I have a programming assignment that asks me to do mini-batch training. In particular, we are working with the MNIST dataset, which contains 60000 training samples. I would like to figure out the most efficient way to shuffle these images. The idea is to find a bijective hash (or permutation) $H$ on $\{0, 1, \cdots, 59999\}$ such that $X_{\text{shuffled}}[H[i]] = X_{\text{original}}[i]$ effective shuffles the dataset. In other words, $H$ maps the $i$-th element in the original dataset to the $H[i]$-th element in the shuffled dataset. Additionally, the permutation $H$ should have a long cycle, so that I won't get the same order every few shuffles. To clarify, I will do successive shuffles based on the current one, e.g.
\begin{aligned} X_{\text{shuffled}}[H[i]] =& X_{\text{original}}[i] \\ X_{\text{doubly shuffled}}[H[i]] =& X_{\text{shuffled}}[i] \\ X_{\text{triply shuffled}}[H[i]] =& X_{\text{doubly shuffled}}[i] \\ \cdots \end{aligned}
By "$H$ should have a long cycle", I mean I don't want to see something like $X_{\text{triply shuffled}} = X_{\text{original}}$.
I heard that I can let $H[i] = (A \times i) \bmod 60000$, where $A$ is an integer coprime with 60000. I picked $A = 999999000001$ with the hope that such a large prime can give me some randomness, but it just maps everything to themselves
>>> np.all(np.array([(999999000001 * i) % 60000 for i in range(60000)]) == np.arange(60000))
True
On the other hand, a small $A$ gives a more promising result, but it still does not seem very random
>>> np.sum(np.array([(11 * i) % 60000 for i in range(60000)]) == np.arange(60000))
10
>>> [(11 * i) % 60000 for i in range(60000)][-10:]
[59890, 59901, 59912, 59923, 59934, 59945, 59956, 59967, 59978, 59989]

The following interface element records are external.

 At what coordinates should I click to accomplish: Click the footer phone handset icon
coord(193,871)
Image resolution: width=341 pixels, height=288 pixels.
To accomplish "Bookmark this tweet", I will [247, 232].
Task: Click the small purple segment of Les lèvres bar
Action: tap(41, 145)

There are other methods like doing a Fisher-Yates shuffle on the indices $0, 1, \cdots, 59999$ and using it as $H$, but I am not sure how that will work since essentially I am calling Fisher-Yates once and use its result successively.
How can I improve the randomness and period of $H$?
As a bonus, why is $(A \times i) \bmod 60000$ guaranteed to be bijective when $\operatorname*{GCD}(A, 60000) = 1$? I know nothing about number theory but I am curious.